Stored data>
※ ※ ※
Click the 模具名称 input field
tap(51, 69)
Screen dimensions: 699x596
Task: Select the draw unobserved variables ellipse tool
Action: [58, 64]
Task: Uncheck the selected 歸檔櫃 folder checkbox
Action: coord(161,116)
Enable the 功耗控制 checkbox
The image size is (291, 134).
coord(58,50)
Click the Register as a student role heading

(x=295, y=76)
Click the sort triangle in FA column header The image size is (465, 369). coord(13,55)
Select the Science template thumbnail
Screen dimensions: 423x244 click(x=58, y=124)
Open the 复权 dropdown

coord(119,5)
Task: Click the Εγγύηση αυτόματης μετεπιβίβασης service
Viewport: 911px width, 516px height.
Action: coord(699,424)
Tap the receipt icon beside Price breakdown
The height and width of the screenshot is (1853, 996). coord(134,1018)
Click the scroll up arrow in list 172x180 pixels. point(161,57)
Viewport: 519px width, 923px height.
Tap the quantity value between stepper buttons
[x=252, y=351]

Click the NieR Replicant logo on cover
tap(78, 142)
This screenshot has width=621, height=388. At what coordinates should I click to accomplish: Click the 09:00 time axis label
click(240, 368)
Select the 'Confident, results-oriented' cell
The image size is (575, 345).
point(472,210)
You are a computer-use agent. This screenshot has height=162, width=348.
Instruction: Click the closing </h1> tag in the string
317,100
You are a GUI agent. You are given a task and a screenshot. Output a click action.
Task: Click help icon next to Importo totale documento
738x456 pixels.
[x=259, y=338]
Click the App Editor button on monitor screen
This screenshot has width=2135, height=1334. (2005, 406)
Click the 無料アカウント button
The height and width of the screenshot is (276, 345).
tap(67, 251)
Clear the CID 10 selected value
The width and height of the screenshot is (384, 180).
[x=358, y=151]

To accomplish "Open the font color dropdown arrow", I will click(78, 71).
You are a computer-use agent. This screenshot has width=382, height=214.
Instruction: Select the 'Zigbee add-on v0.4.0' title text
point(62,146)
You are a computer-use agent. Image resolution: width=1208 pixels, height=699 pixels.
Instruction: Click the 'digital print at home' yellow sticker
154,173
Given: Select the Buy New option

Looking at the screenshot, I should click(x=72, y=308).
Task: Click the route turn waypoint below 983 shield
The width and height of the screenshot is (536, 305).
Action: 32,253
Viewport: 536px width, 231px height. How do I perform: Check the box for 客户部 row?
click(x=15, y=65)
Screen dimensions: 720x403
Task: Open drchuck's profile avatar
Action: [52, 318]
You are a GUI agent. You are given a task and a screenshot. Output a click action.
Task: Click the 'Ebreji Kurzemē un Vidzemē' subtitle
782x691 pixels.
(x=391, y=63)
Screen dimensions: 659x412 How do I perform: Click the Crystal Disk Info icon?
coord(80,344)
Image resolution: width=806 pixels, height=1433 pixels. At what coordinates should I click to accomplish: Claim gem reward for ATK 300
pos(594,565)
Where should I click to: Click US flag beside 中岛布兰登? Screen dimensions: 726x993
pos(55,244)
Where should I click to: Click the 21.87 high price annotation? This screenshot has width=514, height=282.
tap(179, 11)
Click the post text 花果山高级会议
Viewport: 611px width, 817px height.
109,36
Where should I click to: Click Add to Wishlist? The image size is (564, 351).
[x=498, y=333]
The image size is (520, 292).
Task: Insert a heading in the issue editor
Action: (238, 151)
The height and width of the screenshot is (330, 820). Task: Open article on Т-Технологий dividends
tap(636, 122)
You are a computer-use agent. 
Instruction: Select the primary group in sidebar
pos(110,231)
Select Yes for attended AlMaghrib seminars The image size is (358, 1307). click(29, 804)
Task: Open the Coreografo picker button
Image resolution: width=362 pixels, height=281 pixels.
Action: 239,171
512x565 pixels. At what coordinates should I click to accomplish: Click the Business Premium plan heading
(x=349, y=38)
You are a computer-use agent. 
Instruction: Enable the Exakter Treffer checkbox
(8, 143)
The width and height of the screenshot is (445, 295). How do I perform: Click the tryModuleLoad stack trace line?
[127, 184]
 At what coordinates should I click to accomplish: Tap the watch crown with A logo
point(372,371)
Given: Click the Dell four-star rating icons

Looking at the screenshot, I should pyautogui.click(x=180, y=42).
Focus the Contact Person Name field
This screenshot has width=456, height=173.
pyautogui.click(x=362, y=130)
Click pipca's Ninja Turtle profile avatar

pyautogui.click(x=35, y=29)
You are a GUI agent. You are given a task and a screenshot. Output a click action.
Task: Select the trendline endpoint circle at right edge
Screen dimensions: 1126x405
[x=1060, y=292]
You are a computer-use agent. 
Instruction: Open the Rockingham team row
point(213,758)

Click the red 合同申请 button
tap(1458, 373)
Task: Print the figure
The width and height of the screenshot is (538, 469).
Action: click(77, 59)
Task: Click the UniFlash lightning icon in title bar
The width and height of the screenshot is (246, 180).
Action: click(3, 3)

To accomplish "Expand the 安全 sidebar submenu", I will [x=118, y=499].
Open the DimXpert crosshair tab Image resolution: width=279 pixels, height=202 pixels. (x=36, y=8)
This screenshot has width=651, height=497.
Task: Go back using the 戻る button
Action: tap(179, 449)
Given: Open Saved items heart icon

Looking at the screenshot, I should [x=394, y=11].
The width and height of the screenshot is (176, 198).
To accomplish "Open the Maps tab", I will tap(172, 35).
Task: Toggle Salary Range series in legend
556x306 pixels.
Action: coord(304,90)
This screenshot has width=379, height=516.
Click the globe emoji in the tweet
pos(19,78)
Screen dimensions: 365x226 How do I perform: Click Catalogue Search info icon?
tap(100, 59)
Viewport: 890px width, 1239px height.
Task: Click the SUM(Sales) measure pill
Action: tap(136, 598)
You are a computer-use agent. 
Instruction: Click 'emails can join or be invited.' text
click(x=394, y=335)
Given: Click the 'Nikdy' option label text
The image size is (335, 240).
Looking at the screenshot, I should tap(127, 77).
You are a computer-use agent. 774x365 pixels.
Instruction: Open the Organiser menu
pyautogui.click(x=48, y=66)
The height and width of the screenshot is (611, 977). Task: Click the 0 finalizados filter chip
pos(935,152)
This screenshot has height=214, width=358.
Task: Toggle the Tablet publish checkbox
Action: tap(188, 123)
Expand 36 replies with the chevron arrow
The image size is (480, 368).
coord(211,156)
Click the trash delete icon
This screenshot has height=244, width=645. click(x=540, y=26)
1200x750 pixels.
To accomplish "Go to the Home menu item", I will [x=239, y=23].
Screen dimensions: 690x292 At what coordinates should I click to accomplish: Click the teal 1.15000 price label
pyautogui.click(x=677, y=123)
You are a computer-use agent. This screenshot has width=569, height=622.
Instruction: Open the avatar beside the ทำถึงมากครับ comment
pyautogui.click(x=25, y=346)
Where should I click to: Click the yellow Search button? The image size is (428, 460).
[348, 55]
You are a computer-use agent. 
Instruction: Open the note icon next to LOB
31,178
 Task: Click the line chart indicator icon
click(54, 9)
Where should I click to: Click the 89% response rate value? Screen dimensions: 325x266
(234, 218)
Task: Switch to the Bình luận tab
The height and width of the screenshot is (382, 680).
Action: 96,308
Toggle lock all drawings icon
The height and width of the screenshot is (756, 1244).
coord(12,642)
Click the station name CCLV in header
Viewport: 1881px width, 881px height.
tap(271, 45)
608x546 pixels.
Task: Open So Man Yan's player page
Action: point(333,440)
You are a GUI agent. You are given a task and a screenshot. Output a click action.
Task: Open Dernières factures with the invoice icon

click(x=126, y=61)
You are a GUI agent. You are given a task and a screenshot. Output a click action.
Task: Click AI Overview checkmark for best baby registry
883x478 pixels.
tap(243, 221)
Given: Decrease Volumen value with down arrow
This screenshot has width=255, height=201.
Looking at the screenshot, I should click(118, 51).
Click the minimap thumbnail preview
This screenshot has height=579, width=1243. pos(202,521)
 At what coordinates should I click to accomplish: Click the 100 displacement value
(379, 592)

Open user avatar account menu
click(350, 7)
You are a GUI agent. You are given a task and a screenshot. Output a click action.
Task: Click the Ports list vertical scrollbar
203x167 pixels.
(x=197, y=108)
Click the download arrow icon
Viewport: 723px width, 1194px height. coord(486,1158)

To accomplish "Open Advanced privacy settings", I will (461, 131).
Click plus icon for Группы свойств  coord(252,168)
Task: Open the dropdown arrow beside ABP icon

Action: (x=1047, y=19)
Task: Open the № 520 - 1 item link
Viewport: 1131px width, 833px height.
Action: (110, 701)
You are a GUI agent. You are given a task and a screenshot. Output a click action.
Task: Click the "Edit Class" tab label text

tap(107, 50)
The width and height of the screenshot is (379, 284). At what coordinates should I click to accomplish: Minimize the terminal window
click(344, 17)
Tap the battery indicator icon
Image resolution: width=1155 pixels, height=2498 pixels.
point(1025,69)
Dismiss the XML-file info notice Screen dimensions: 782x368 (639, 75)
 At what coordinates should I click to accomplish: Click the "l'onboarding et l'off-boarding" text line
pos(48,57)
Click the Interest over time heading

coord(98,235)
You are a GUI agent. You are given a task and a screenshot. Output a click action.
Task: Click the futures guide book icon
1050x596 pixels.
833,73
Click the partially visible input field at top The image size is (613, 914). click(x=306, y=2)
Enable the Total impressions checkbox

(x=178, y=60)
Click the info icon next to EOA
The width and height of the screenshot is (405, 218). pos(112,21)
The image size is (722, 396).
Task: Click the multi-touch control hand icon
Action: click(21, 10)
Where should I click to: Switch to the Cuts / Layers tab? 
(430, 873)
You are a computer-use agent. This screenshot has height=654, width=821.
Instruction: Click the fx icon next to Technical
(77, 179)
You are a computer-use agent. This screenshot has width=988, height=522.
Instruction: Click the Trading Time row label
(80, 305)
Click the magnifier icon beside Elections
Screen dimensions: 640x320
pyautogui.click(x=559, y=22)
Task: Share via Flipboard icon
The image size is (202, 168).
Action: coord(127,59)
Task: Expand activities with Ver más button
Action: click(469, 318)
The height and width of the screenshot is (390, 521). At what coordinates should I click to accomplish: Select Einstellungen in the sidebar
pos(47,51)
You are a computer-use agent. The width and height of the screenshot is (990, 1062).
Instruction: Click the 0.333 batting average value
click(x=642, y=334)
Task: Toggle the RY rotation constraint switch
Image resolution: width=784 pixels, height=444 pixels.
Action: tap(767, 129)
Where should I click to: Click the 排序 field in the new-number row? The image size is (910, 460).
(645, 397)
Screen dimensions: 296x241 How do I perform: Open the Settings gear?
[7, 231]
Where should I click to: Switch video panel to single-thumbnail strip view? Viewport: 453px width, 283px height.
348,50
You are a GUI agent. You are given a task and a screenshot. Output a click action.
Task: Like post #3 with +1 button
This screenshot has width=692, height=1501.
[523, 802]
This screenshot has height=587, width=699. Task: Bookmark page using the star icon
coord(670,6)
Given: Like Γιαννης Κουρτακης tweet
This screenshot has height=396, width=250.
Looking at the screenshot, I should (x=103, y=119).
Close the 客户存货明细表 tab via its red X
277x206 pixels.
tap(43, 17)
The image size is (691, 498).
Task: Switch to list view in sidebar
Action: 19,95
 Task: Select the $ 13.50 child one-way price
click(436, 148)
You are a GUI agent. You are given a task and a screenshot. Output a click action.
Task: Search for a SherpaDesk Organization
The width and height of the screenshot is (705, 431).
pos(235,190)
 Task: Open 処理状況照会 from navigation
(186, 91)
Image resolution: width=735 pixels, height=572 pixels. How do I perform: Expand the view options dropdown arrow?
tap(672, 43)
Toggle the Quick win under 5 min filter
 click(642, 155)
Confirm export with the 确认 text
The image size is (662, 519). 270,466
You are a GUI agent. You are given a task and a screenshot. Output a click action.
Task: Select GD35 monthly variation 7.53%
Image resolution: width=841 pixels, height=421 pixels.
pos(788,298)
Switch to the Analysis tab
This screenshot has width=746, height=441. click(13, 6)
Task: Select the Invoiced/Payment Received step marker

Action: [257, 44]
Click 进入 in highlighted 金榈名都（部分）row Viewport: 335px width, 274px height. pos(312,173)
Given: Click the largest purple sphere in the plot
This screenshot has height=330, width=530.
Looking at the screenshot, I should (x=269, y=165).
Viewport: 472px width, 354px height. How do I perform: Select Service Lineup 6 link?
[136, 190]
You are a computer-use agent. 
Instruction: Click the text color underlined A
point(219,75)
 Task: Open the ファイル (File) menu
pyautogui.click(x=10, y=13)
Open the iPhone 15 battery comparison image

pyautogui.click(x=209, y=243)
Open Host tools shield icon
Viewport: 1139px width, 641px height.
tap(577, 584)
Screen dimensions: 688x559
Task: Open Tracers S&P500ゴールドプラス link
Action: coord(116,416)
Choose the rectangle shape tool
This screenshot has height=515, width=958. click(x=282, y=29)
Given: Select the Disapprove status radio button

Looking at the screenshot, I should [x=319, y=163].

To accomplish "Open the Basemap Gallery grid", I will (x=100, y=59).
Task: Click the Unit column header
※ ※ ※
WHAT IS NEEDED>
Please find all lines of the entries that hold the string "column" and copy them.

TASK SOLUTION>
Click the sort triangle in FA column header The image size is (465, 369). coord(13,55)
Task: Click the Unit column header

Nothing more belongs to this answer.